Todo ha terminado. Nos dirigimos al aeropuerto Internacional de Caracas para emprender el regreso a casa. Como no puede ser de otra manera, este Festival maravilloso en su edición 19 termina con una magia prodigiosa, una epifanía asombrosa.
Parte de los poetas palestinos cantan tonadas de su país en medio de algarabias y aplausos. Imposible para quien que no los conoce ni los escuchó leer durante días, saber que por medio de la poesía dicen para que el mundo los escuche.
Dicen, cantan, viven. El lenguaje del amor vuelto poesía.
Es una tarde hermosa en el barrio San Agustín. Histórico, resistente, popular. Su origen recrea la identidad afrocaribeña, la pasión por la salsa como himno originario, el color de sus murales y sus gentes.
Huele a barrio. A gasolina de las motocicletas que algunos lugareños reparan. A pocos metros, detrás del teatro de la localidad, una animada contienda de baloncesto certifica que la cotidianidad de los pueblos latinoamericanos se asemeja a una cintura ancha, hermosa, en movimiento. Y con ellos va la poesía.
La querida Esmeralda Torres lanza su homenaje a nuestra, de todos, Amanda Durán: la mujer mantequilla.
¿Where are my children? Se pregunta Esmeralda que a su vez es Amanda que a su vez está en todos nosotros. En el momento justo de decir en su texto algo sobre la lluvia, el petricor apenas anuncia que nos mojaremos con las palabras y lo que ellas predicen “Amanda traviesa”, dice con amor esta inmensa poeta latinoamericana que es Esmeralda.
Y el festival se toma para sí un local donde la historia del grupo Madera está tatuado en las paredes. Y la palabra y la salsa se confunden en una tarde inolvidable.
Inmensa Esmeralda como inmensa la poeta homenajeada en esta edición: Belén Ojeda.
Su sola presencia en todos los espacios basta para comprobar la grandeza de su espíritu, el don de la vida, la permanencia, la profunda y política sencillez. Una poeta así puede darse el lujo de presentarse en cualquier escenario con pequeños origamis que va pasando suavemente entre sus manos hasta formar con ellos un jardín potente de amor por Palestina, los afectos, los lugares de permanencia.
Los palestinos cantan y se va lentamente nuestro hermoso encuentro. Pero el canto inició la noche anterior de forma espontánea en la mesa de la cena: Argentina, Bolivia, México, China. Es que la poesía es eso. El canto a la palabra.

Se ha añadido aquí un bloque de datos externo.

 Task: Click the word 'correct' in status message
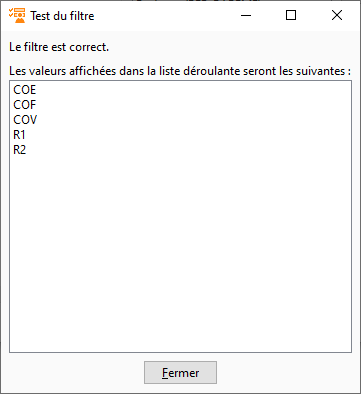pos(88,47)
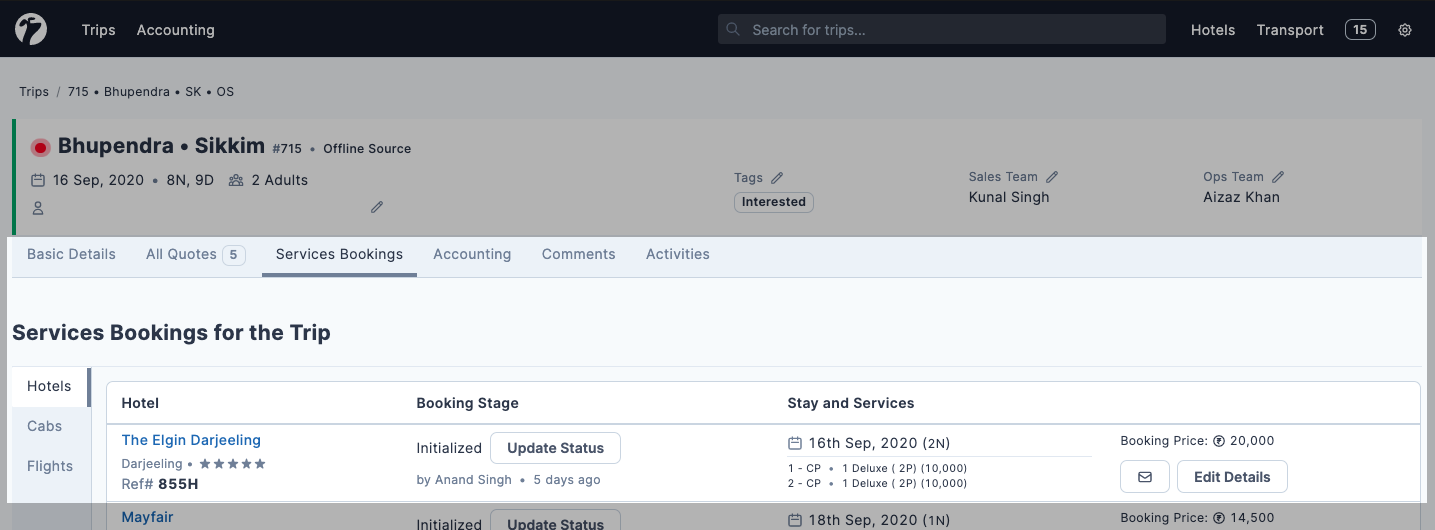Click the pencil icon beside the contact row
Screen dimensions: 1435x530
coord(377,207)
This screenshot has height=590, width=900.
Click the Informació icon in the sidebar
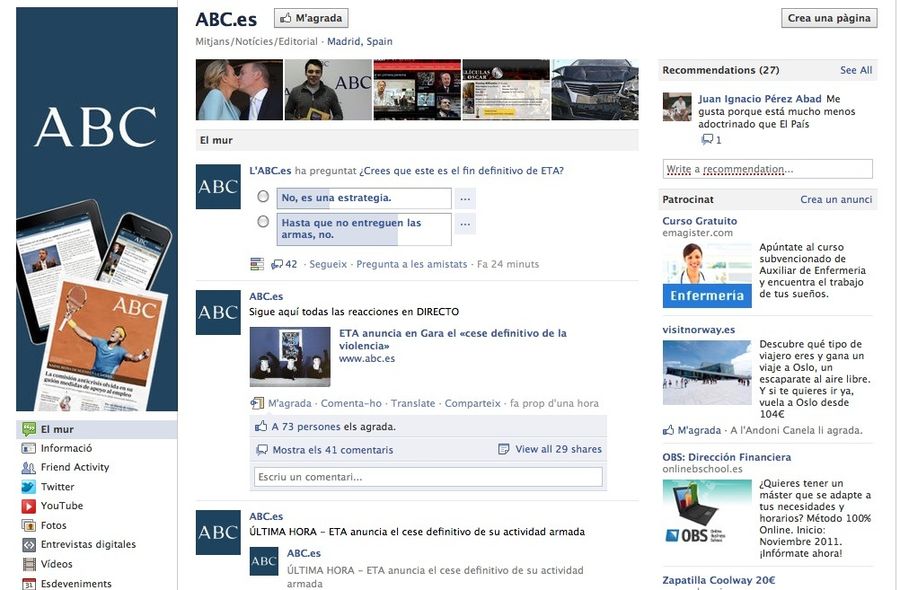[29, 448]
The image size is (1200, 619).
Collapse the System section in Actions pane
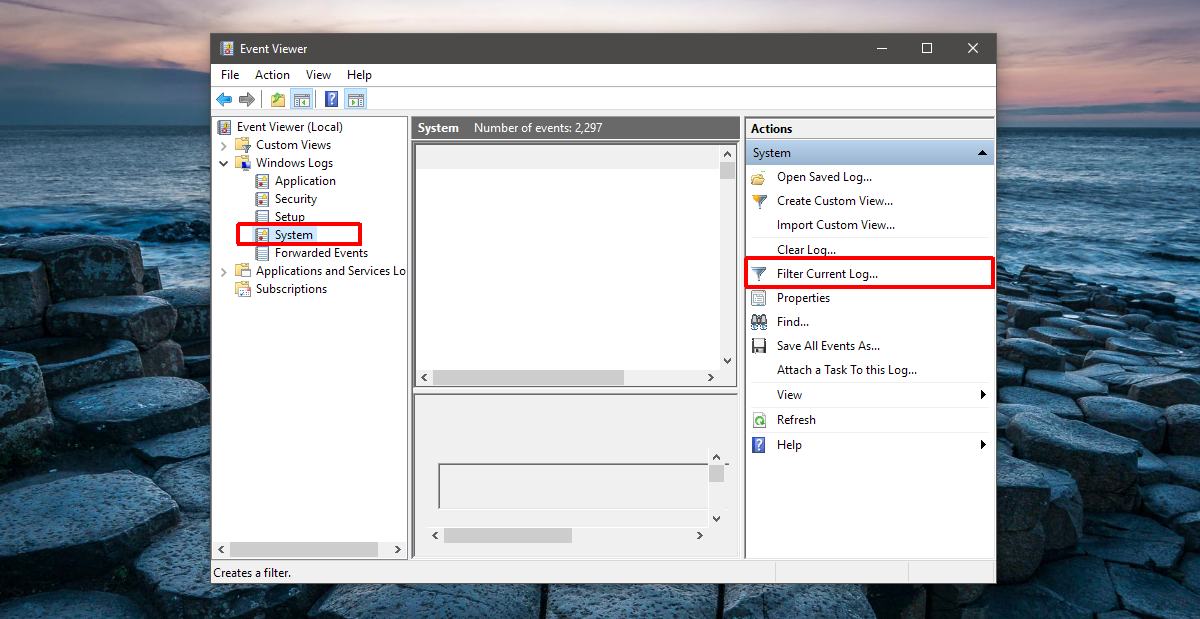(982, 153)
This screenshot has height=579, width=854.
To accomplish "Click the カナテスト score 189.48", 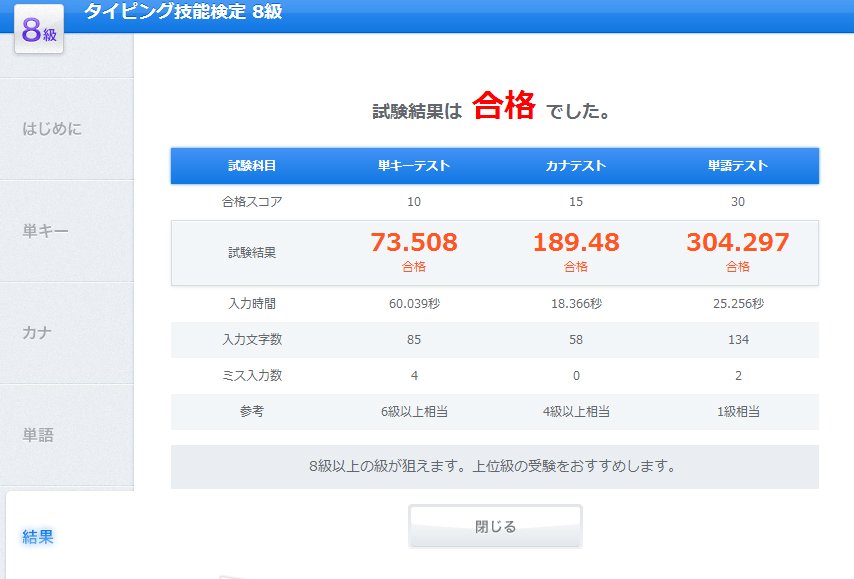I will click(577, 241).
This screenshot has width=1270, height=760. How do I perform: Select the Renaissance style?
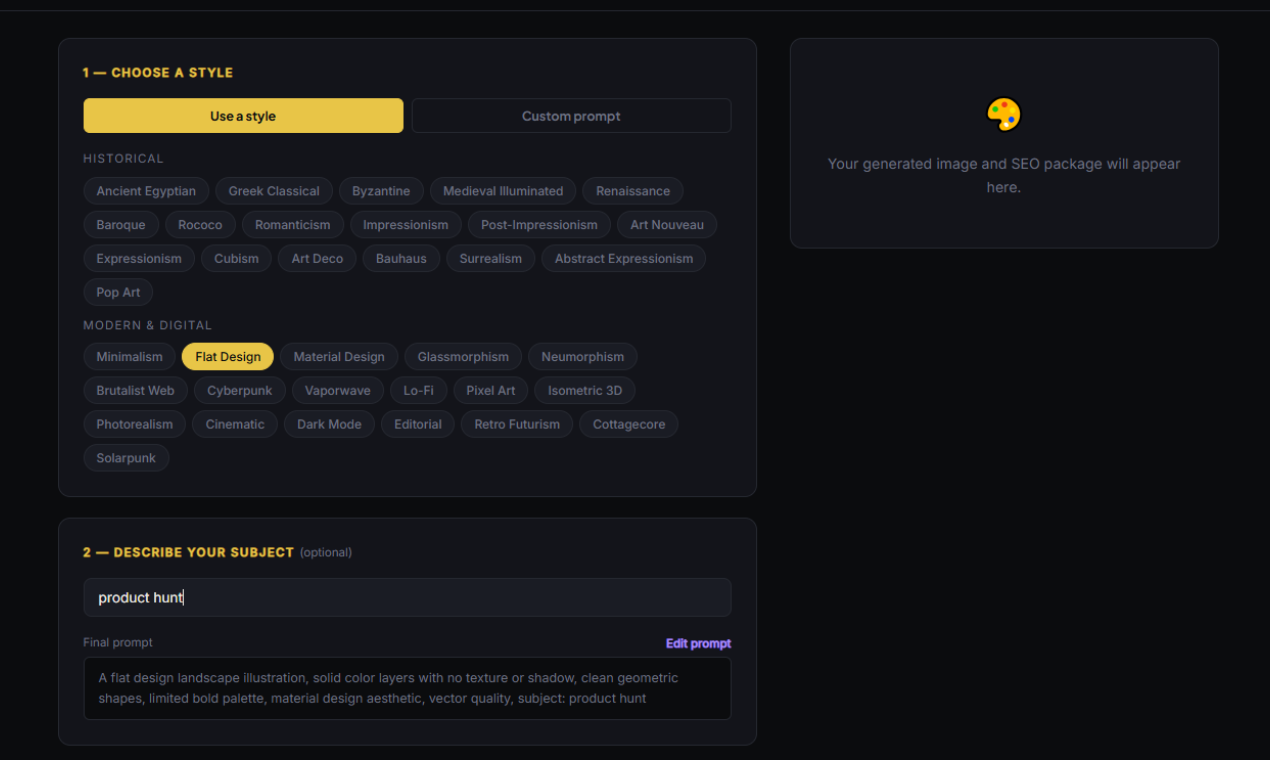(x=632, y=191)
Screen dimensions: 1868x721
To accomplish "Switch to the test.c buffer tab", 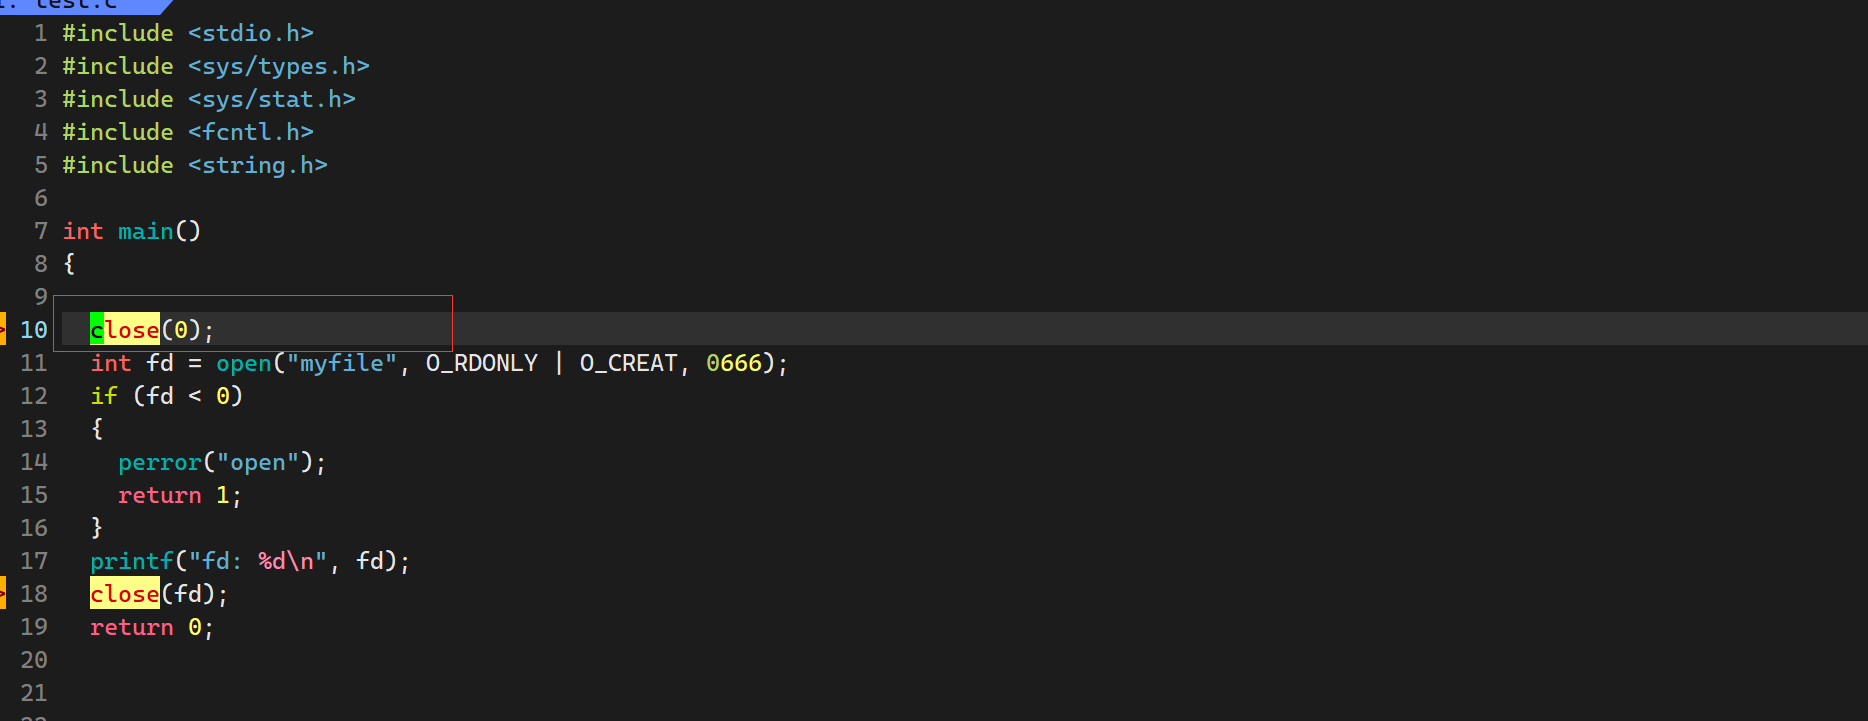I will point(75,5).
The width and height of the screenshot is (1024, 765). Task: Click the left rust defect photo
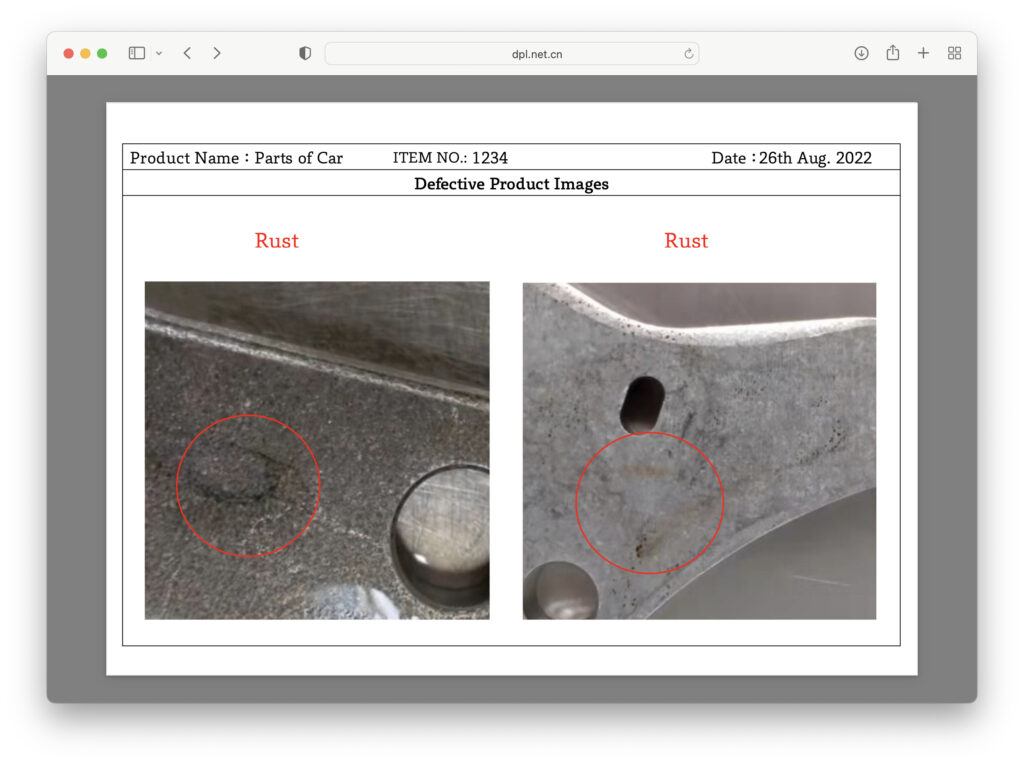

La palabra que brotó en ese lugar de ensueño no más iniciado el Festival. Seis niños y niñas ganadores del Segundo Certamen de la Escuela Nacional de Poesía Juan, se encargaron de decirnos dónde estábamos. En qué lugar preciso del corazón íbamos a guardar para siempre esta hermosa temporada en Caracas y otros hermosos sitios de este gran y combativo país.
La Escuela, el concepto, es solo una excusa. Porque lo que menos tiene es un aire academicista y elitista. Es todo menos canon. Es todo menos formalismo. Es que la poesía no se enseña. Se siente. Y eso es lo que más de 3.000 niños y niñas de toda Venezuela tienen para sí: sentir la poesía a través de la sensibilidad y el gusto por la lectura. Me traigo ese olor a alegría para esparcirlo en mis territorios, acompañar sensibilidades.
Y esa sensibilidad es la que inundó todos los espacios posibles: la lectura inolvidable y aún epidérmica de los poetas palestinos, la gran mañana con las poetas del mundo, el homenaje al maestro Juan Calzadilla, en cuyo nombre la Escuela Nacional de Poesía honra ese patrimonio inmaterial de la palabra.
La permanencia es un acto político y liberador. Se permanece en ese lenguaje que refunda, recrea, transforma. Es ese el pacto primero con el fuego que abraza. Que renueva. Que existe mientras haya una sola persona en el planeta que, al cerrar sus ojos, encuentre poesía y flores en la oscuridad.
A permanecer. Son días de flores. Háganoslas brotar en el poema.